### WORK REQUIRED
Recast the lines as a Markdown table with columns headed "No." and "Text", starting with the line containing "Screen dimensions: 1200x630" and continuing through the line containing "click(663, 50)". Skip blank lines, and leave the pictures out.

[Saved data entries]
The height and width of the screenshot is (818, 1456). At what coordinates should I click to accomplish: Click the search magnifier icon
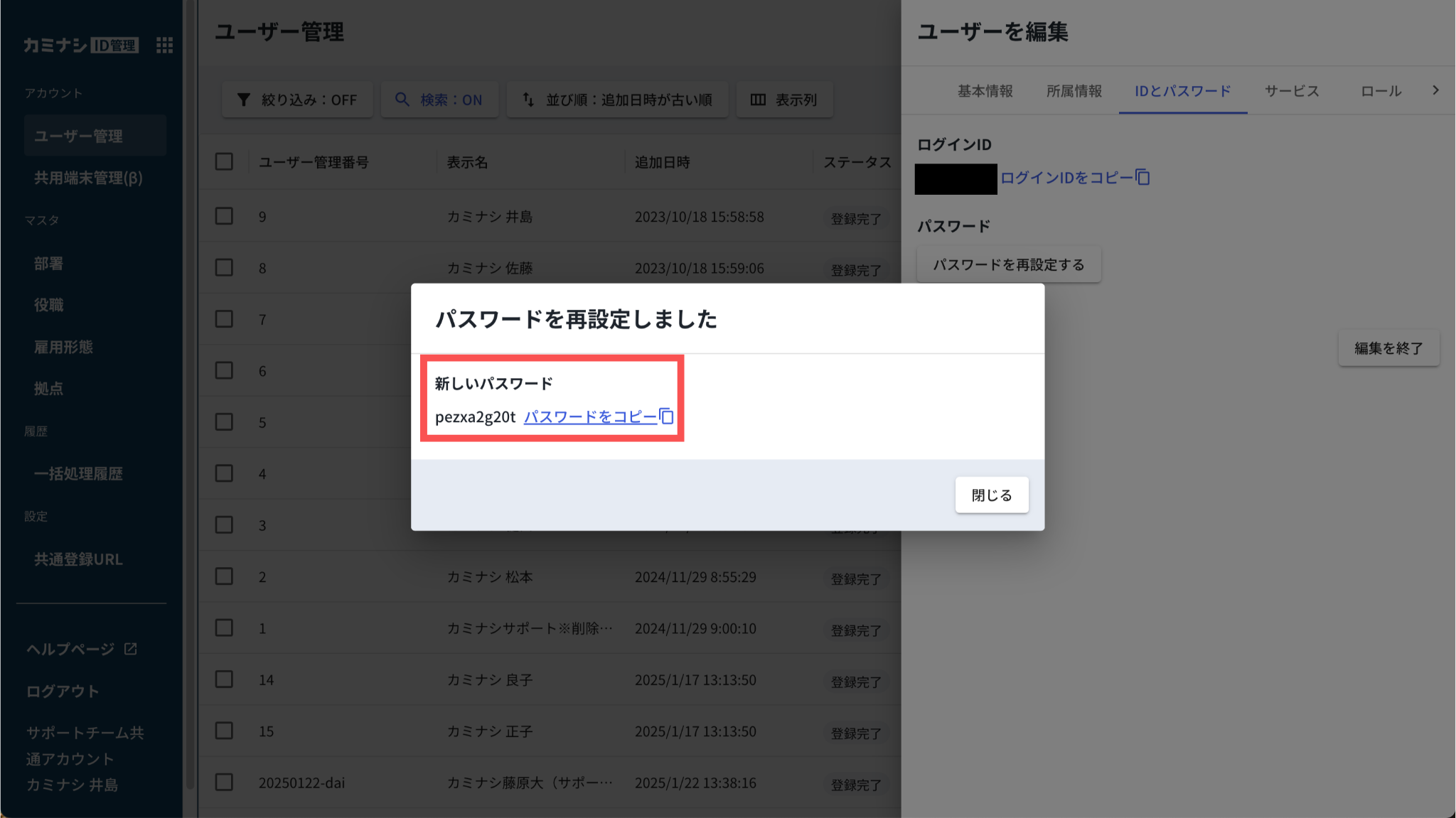click(402, 99)
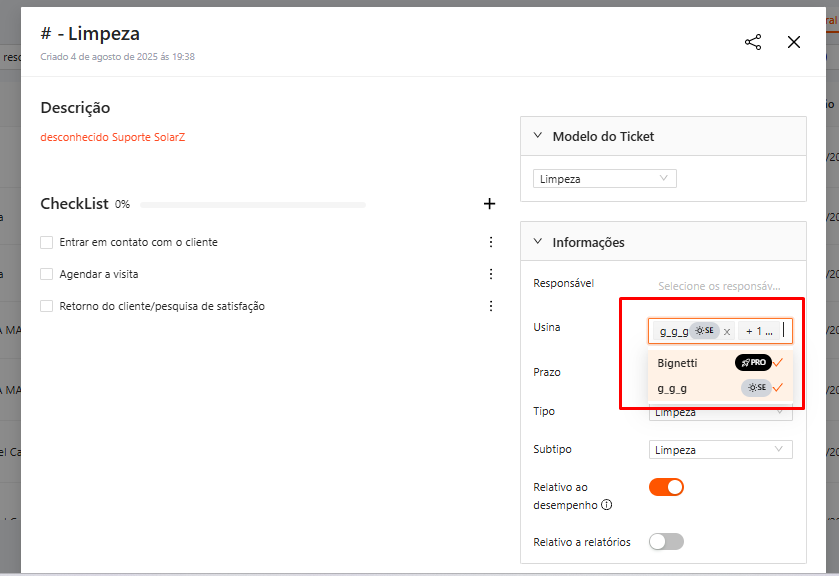Image resolution: width=839 pixels, height=576 pixels.
Task: Check 'Retorno do cliente/pesquisa de satisfação'
Action: tap(47, 306)
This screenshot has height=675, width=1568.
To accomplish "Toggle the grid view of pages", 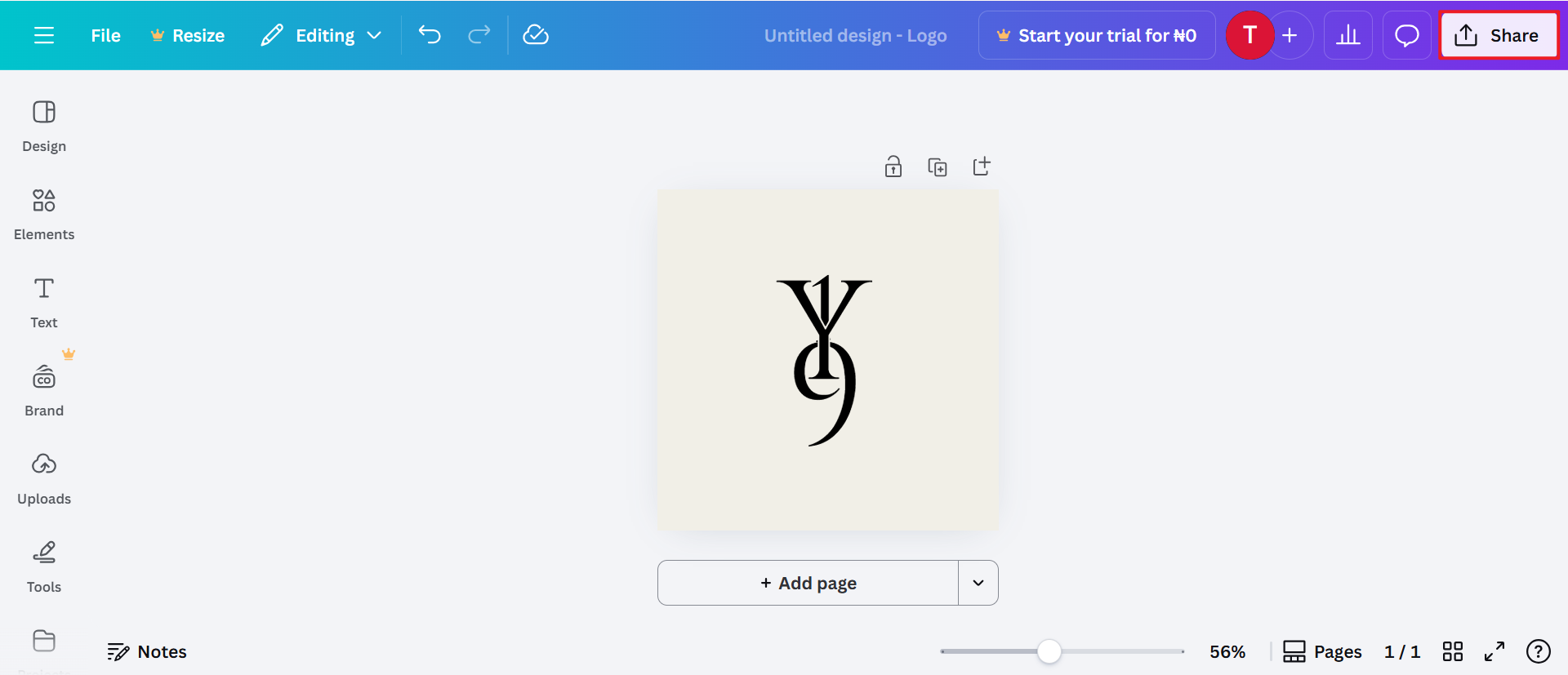I will coord(1453,651).
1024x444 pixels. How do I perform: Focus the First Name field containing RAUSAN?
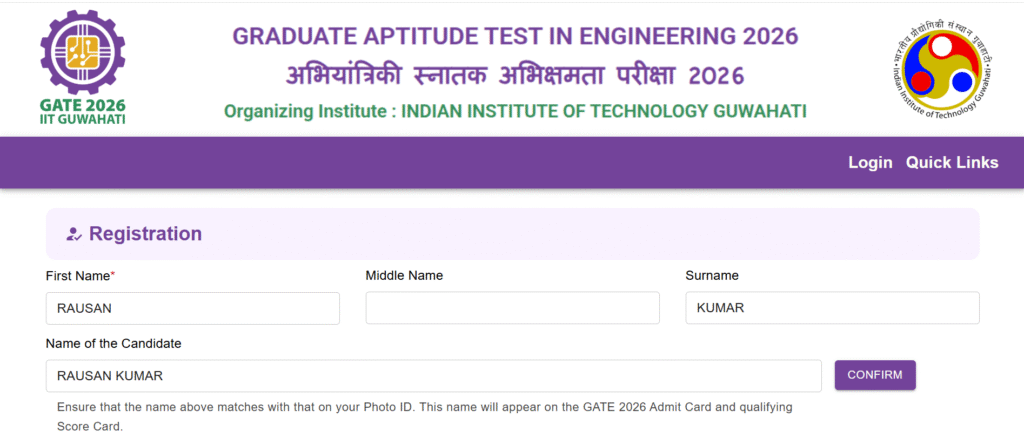193,308
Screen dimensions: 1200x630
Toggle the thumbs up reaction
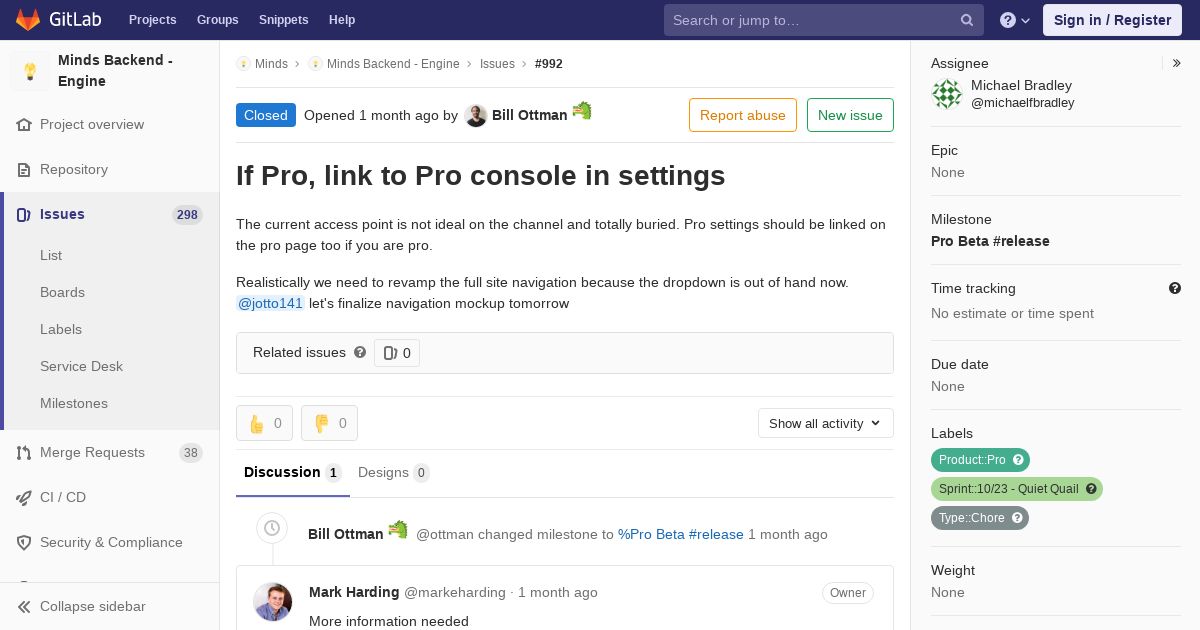(264, 423)
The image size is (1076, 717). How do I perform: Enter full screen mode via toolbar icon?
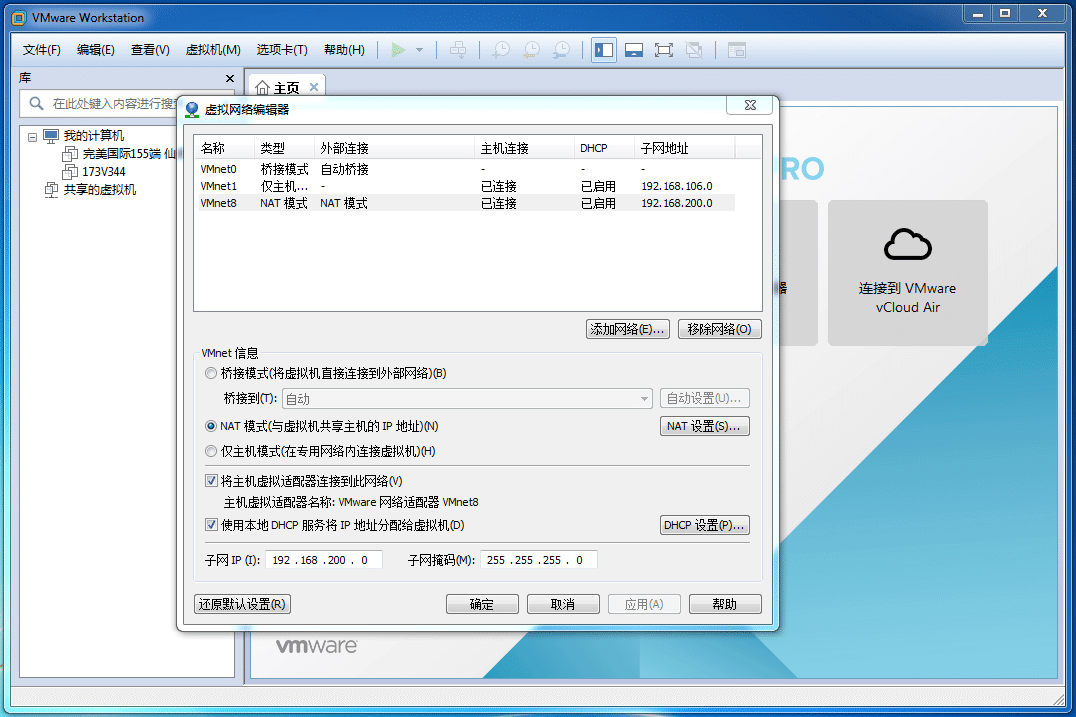click(663, 50)
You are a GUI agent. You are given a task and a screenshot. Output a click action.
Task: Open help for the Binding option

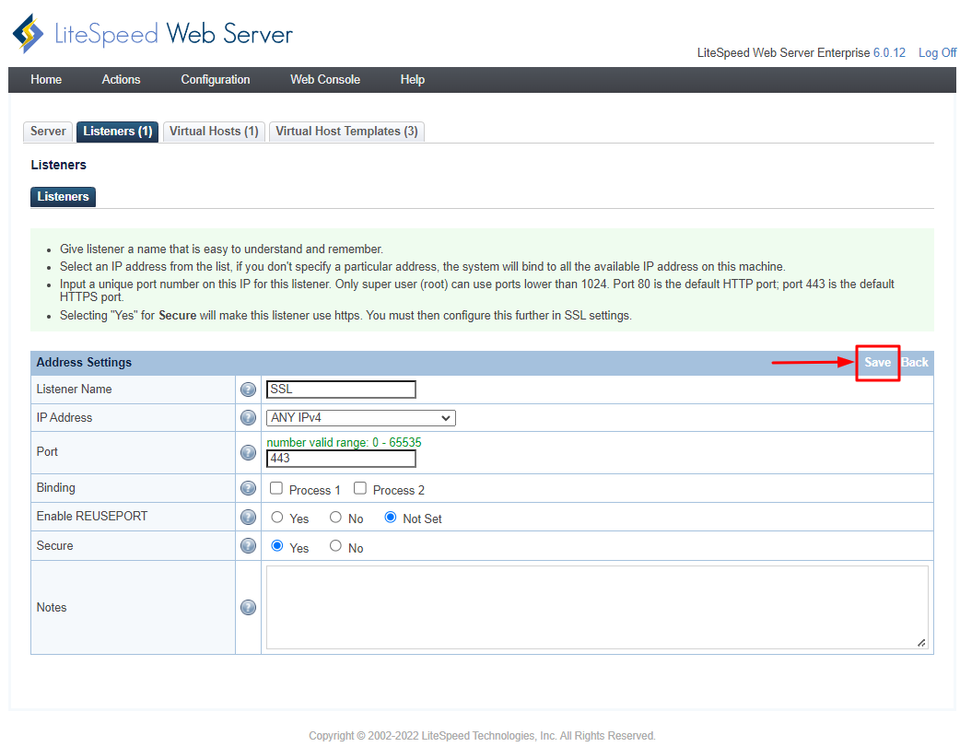pos(248,488)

### THE SOLUTION
| No. | Text |
|---|---|
| 1 | Screen dimensions: 1200x630 |
| 2 | Toggle the thumbs up reaction |
| 3 | (264, 423) |
| 4 | The image size is (1076, 717). How do I perform: Enter full screen mode via toolbar icon? |
| 5 | click(663, 50) |